Starring: Wu Zun, Charlene Choi Cheuk-Yin
Action Director: Ching Siu-Tung
Rating: 4.5/10
Visuals & Art Direction:7
Butterfly Lovers is a beautiful movie. I felt so, so happy watching Zhu and Liang "Big Brother" falling in love in the beginning. High-ranking Zhu goes to a mountain martial arts training center where Liang has lived all his life. Zhu dresses as a boy so that she can go out into the world and start training at the mountain martial arts school.
Both Charlene Choi and Wu Zun are good actors, and both were a pleasure to watch. Choi sounds a little whiny at first, but she later unfurls her sophistication as the plot thickens. I love how Wu Zun thinks and feels things out with his eyes, like many people do in real life. His acting seems natural, lifelike, and subtly spunky to me.
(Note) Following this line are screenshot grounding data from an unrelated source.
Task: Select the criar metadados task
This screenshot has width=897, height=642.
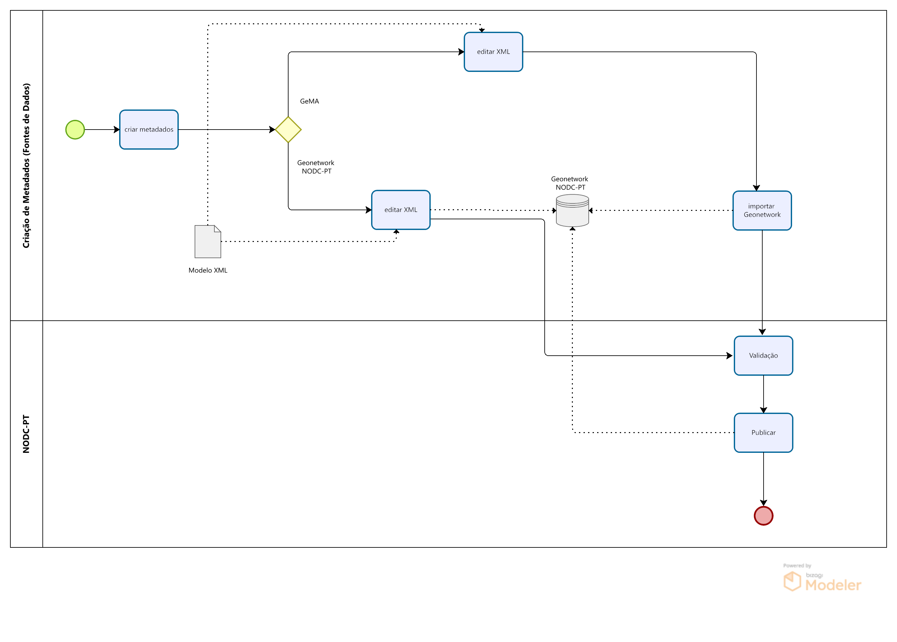Action: pyautogui.click(x=149, y=130)
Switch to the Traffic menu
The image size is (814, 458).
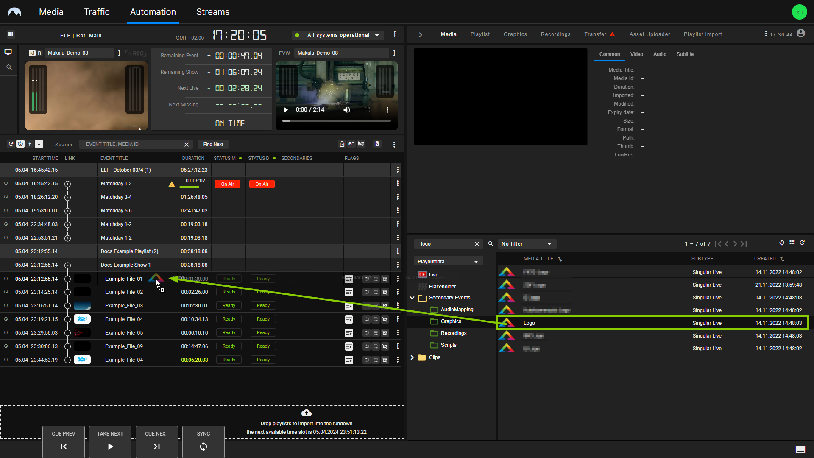[x=97, y=12]
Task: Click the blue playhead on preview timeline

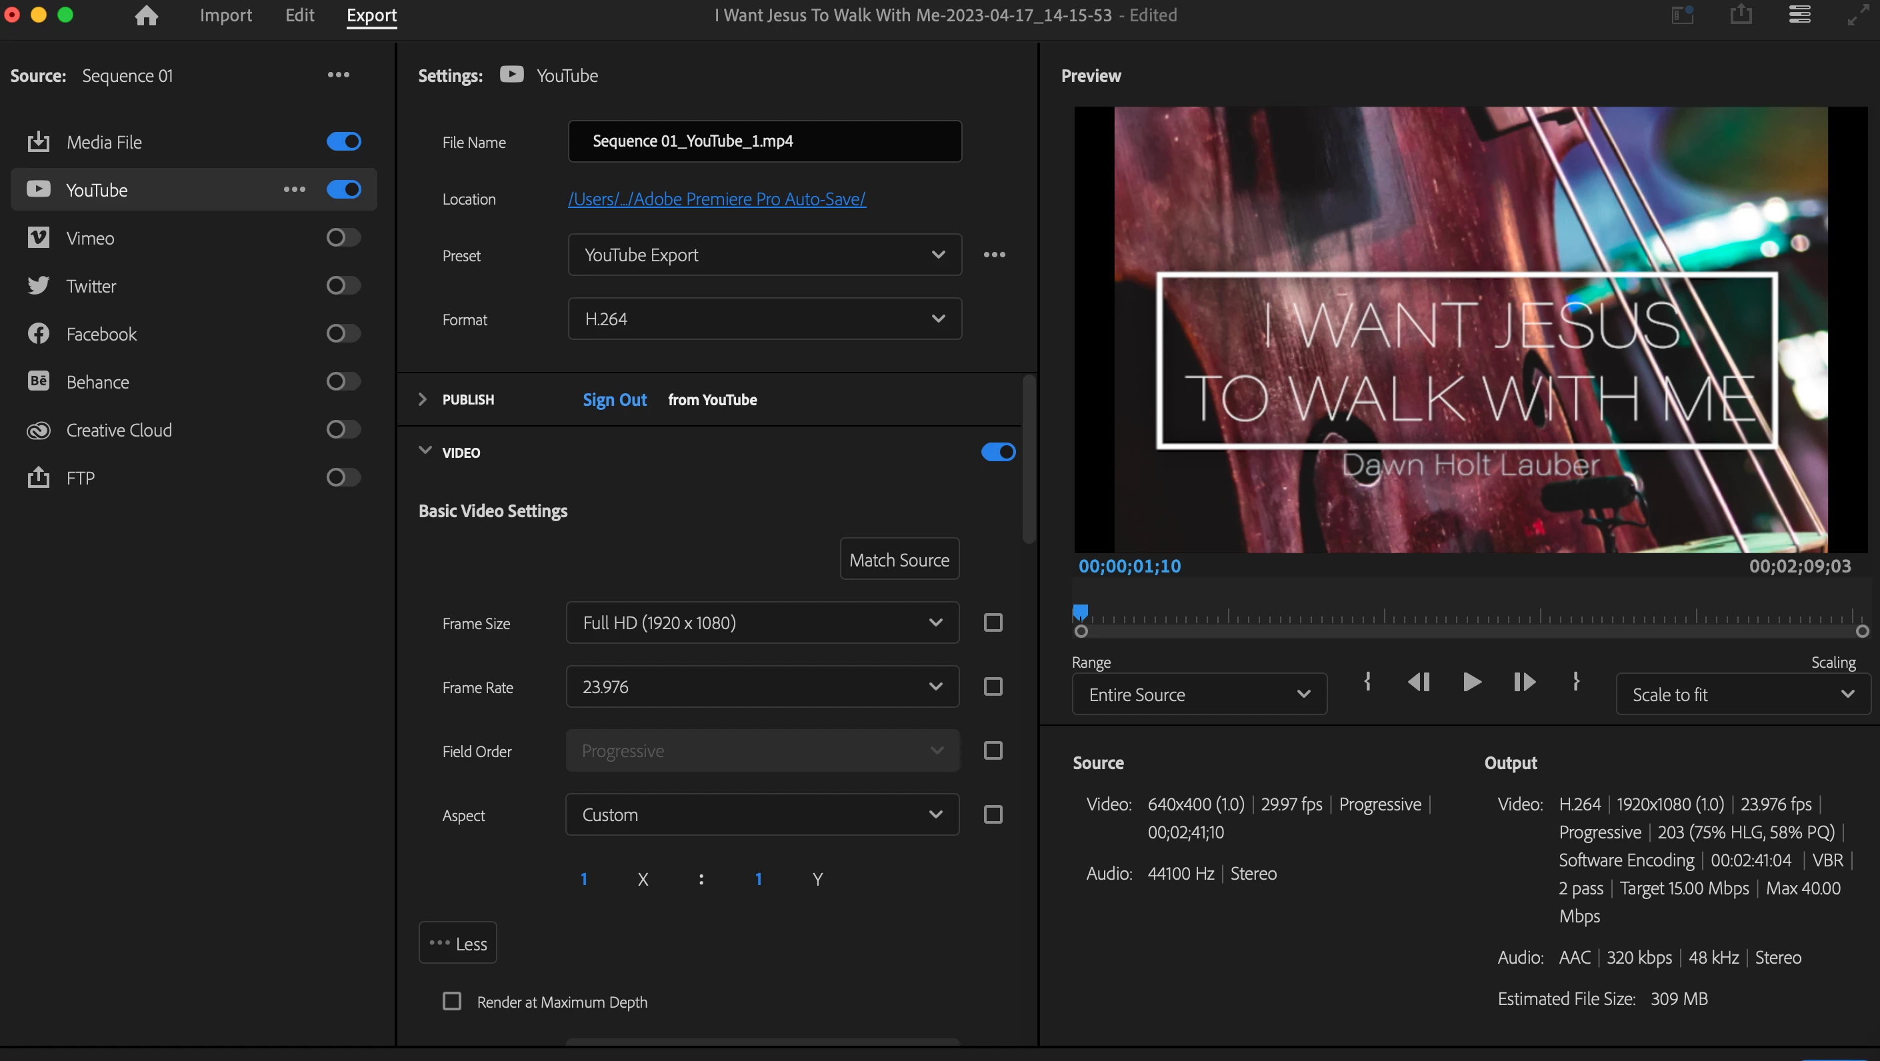Action: [x=1080, y=611]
The martial arts were surprisingly good and exciting. I haven't seen Wu Zun in his pretty boy dramas, but the man has got some serious Hong Kong wuxia moves. I can't wait to see more period and action films starring Wu Zun!
Oh! No wonder I liked the action sequences! Butterfly Lovers was coreographed by Ching Siu-Tung, the guy who does some of the most awesome work in HK action like A Chinese Ghost Story, My Schoolmate the Barbarian (Nic Tse), Hero, House of Flying Daggers, and Curse of the Golden Flower.
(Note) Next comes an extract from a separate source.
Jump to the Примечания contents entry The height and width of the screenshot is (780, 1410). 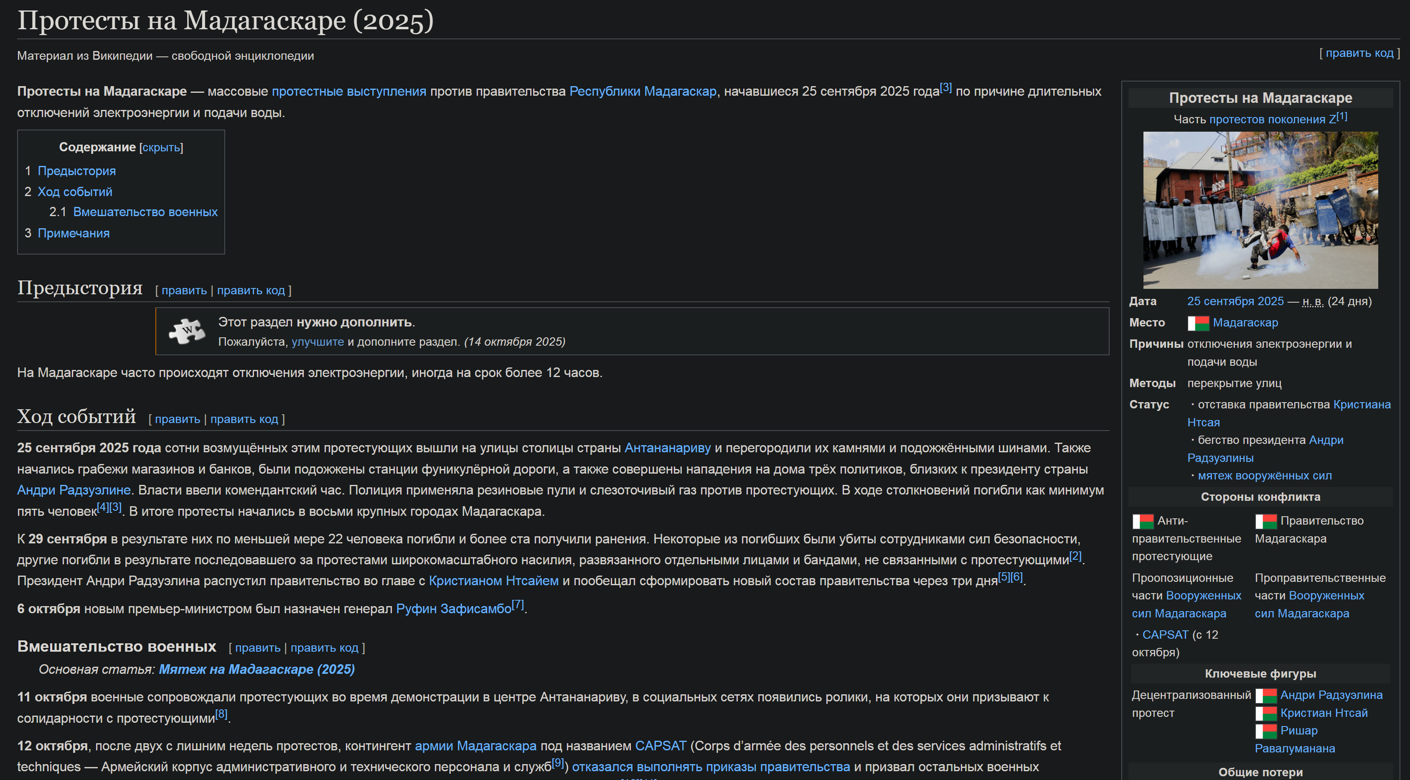click(x=73, y=233)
Unfortunately for my still Western tastes, this story is very similar to Romeo and Juliet. The butterfly lovers is a very popular story in China that has been written and produced in many variations. The two are lovers who met in heaven and have been cursed to go through ten unhappy incarnations together. It's a beautiful movie. The end is beautiful, but it is so bittersweet to me. I'm starting to expect most East Asian movies that focus mostly on romance to end in this tragic, bittersweet way. The essence of East Asian arts is often this bittersweet beauty.
To my Western culturization, bittersweet beauty hurts and it seems like fatalism. I'm like, "Why does the more powerful guy always screw things up and kill one of the main characters in the last three minutes of the film? Why can't they just live together and be happy for once?! My god, it's a match made in heaven, no, a match made in heaven for ten lives!" I want to feel saccharine fuzzy by the very end, not that wrenching bittersweet tug all the way to the credits.
I guess I really don't have a sense of next incarnations. That would help a lot. Because they will be happy in their next incarnation for a while. And does it really matter if they live or die? Because they loved each other deeply, and even a second of that is wonderful. On the other hand, strangely (but right on for traditional Asian culture), the bittersweetness and tragicness of romantic love in Asian movies seems to be saying that romantic love makes people do stupid things. Too much attachment maybe?
Butterfly Lovers is a beautiful, delightfully romantic film. If you watch it, just prepare yourself for the usual fare of bittersweet candy. I think this is the kind of movie that grows on you. I ended up writing a lot more about it than I was planning. Recommended.